Mercredi, Donald Trump accueillera le Premier ministre israélien Benjamin Netanyahu, qui vise à persuader le président américain d'adopter une posture de pression maximale contre l'Iran.
Avant cette rencontre, qui marque leur septième entretien depuis son retour au pouvoir, Trump émet des signaux contradictoires, oscillant entre espoirs de négociations et menaces militaires à l'encontre de Téhéran.
Les enjeux pour Netanyahu
« Toute négociation avec l'Iran doit inclure des restrictions sur les missiles balistiques et un gel de son soutien aux groupes militants affiliés », a déclaré Netanyahu, qui considère depuis deux décennies l'Iran comme une menace vitale pour son pays, avant son voyage aux États-Unis.
Pour Israël, la question des missiles représente une ligne rouge, étant situé à environ 2 000 kilomètres de l'Iran.

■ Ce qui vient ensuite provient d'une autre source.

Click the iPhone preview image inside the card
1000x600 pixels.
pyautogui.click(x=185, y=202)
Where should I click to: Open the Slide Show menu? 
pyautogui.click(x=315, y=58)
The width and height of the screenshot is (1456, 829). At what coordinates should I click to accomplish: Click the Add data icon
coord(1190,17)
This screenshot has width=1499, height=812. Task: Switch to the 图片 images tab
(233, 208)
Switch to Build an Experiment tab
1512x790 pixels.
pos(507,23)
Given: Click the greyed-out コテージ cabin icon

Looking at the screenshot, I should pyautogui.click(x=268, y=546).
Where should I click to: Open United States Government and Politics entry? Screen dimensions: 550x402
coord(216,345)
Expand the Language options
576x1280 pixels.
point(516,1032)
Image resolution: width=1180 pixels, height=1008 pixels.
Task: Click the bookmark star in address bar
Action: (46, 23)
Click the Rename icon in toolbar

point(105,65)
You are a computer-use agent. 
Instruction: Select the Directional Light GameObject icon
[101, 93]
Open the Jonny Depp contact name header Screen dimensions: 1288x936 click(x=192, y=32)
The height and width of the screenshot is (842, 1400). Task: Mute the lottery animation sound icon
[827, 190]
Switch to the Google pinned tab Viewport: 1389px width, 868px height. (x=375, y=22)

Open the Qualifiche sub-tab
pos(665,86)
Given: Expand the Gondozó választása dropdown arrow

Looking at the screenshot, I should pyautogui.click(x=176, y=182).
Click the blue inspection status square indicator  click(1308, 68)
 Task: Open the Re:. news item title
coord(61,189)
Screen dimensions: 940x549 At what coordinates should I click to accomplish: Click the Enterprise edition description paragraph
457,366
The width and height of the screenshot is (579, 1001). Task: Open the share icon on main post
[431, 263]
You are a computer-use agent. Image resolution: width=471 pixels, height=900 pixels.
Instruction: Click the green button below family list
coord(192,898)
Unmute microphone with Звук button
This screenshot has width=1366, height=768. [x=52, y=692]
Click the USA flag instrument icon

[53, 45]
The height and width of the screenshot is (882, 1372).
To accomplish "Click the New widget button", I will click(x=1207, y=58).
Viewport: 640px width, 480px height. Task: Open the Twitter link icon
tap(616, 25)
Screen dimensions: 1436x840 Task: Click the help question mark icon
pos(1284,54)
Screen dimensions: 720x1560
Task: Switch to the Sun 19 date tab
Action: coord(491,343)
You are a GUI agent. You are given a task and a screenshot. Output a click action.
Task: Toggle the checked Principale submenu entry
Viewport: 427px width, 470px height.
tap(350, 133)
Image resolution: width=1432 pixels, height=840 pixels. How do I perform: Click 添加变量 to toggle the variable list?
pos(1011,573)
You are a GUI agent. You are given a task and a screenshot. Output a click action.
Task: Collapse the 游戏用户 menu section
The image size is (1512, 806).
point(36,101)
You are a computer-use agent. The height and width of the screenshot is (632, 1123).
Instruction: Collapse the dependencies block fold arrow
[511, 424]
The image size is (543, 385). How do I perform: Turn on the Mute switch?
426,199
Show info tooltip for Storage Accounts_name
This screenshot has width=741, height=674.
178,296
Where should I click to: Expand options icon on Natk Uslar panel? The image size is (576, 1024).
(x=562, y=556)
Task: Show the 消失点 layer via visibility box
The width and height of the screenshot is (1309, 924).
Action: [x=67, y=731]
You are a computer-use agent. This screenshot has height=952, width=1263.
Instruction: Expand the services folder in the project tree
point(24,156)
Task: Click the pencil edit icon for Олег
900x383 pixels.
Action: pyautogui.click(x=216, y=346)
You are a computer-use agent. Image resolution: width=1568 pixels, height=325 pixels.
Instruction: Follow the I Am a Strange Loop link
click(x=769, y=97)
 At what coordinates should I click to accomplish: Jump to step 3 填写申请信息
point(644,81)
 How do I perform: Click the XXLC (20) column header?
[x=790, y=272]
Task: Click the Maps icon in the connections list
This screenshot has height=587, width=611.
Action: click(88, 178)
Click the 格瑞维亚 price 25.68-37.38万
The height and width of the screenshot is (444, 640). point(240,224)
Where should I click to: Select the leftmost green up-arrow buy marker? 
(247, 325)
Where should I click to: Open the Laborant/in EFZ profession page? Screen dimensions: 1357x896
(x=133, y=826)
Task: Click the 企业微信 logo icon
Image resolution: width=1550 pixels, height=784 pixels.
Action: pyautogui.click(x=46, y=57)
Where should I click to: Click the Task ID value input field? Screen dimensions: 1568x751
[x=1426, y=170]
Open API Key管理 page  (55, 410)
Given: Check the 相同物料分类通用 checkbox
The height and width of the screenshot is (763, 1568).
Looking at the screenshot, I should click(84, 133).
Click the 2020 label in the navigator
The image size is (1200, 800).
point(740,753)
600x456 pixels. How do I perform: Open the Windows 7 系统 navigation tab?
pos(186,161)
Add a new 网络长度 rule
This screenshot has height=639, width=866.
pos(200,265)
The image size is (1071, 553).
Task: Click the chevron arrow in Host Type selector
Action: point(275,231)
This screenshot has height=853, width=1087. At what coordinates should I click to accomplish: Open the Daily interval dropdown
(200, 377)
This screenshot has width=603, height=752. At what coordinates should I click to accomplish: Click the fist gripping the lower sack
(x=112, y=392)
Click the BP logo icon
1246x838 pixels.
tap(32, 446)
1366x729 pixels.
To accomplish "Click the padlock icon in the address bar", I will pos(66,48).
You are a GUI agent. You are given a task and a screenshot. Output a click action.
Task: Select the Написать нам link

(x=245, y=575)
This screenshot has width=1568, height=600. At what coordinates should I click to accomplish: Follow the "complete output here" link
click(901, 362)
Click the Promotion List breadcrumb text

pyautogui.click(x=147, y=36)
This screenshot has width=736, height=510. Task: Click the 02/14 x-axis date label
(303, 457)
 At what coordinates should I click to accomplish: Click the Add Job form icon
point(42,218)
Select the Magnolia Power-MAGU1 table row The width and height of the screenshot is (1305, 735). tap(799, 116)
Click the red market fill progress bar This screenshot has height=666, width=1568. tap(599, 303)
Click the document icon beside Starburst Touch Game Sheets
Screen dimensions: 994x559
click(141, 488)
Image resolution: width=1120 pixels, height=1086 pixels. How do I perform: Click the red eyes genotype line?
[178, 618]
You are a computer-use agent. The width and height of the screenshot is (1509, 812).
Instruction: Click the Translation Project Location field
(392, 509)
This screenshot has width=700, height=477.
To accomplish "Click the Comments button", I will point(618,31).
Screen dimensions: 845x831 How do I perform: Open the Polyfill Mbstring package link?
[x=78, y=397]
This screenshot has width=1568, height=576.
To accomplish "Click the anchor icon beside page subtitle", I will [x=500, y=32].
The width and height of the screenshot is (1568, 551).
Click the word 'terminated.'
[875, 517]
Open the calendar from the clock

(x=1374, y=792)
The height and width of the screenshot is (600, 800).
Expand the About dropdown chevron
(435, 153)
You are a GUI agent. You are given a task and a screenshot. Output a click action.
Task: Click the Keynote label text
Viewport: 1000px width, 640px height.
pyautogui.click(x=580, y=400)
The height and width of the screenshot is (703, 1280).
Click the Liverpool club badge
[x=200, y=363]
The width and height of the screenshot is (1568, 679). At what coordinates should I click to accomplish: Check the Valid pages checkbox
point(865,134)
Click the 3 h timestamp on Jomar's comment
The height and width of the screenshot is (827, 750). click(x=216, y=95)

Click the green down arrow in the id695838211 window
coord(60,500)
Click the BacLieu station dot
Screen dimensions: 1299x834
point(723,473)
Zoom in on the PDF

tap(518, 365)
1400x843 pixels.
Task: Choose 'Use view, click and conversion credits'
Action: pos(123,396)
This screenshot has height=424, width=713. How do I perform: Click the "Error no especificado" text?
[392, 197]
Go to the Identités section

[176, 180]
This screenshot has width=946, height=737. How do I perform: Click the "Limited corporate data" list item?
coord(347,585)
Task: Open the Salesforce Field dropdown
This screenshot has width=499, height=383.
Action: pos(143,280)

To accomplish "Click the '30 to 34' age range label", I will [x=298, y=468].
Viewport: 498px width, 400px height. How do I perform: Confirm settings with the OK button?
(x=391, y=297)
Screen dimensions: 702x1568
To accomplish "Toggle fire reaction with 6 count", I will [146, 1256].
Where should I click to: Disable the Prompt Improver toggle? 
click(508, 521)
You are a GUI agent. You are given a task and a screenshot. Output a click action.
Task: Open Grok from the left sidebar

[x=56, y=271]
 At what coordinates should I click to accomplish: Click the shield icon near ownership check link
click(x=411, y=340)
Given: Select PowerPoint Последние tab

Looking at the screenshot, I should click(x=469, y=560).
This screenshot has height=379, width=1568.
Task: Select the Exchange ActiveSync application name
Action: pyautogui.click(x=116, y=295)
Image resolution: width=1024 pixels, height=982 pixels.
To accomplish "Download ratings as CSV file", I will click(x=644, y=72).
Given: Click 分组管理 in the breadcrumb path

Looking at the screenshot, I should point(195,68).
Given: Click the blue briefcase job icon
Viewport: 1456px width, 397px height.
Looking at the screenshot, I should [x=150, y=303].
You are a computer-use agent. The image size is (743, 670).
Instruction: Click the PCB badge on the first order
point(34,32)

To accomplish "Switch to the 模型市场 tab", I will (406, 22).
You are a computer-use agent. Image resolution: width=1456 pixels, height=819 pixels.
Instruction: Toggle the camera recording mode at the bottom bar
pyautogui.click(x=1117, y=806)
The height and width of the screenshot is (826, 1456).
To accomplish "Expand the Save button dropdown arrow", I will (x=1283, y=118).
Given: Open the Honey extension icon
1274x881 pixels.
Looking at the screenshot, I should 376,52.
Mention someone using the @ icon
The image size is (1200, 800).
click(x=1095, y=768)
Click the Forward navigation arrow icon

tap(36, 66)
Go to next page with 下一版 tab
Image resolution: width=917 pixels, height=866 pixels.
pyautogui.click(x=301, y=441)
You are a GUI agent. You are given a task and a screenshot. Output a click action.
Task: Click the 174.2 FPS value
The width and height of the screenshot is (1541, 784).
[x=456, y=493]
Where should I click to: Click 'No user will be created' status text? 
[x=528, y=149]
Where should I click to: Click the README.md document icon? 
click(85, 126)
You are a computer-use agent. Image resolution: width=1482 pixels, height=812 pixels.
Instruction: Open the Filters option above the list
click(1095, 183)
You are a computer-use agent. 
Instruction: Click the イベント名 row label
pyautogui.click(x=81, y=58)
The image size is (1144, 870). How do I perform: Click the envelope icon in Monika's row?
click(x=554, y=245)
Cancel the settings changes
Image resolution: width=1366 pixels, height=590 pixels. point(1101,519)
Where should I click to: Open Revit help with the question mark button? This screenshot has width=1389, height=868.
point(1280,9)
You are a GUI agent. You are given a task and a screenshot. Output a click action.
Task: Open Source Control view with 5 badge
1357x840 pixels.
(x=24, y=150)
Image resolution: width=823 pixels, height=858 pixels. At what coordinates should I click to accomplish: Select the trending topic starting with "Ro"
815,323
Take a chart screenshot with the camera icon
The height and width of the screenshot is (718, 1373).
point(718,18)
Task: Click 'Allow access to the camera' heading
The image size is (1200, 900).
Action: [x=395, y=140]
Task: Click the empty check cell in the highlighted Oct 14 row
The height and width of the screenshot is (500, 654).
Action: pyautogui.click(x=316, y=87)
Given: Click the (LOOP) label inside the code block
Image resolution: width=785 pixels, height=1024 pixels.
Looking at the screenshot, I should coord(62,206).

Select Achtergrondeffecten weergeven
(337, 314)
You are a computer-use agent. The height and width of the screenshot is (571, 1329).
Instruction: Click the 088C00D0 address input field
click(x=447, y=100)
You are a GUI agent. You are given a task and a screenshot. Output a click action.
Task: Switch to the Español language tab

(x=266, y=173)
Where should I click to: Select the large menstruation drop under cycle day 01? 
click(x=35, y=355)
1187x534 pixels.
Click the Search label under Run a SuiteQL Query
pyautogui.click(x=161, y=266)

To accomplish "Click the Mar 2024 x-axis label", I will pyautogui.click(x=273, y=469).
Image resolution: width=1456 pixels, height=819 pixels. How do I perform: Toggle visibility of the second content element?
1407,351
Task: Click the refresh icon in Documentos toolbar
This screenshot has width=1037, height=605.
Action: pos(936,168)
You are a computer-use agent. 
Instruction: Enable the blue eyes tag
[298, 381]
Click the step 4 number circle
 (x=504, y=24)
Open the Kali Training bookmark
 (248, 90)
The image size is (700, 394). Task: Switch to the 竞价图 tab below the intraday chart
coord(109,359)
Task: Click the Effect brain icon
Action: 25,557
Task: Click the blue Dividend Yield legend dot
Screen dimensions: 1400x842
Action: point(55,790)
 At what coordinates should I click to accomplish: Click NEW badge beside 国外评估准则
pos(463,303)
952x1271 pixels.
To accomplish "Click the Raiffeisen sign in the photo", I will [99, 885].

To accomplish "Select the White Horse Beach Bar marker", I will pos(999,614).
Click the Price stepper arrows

Netanyahu, qui clame que l'action militaire est inévitable pour résoudre le dilemme nucléaire iranien, espère également capitaliser sur sa popularité en s'alliant à Donald Trump, une figure appréciée en Israël.
L'état d'esprit de Trump
« Je préfère arriver à un accord. Mais cela doit être un bon accord, sans armes nucléaires, sans missiles et sans compromis sur ce point », a affirmé Trump lors d'une interview avec Fox Business.
Cependant, il a aussi adressé des critiques sur l'honnêteté des autorités iraniennes, affirmant qu'elles seraient « stupides » de refuser une offre.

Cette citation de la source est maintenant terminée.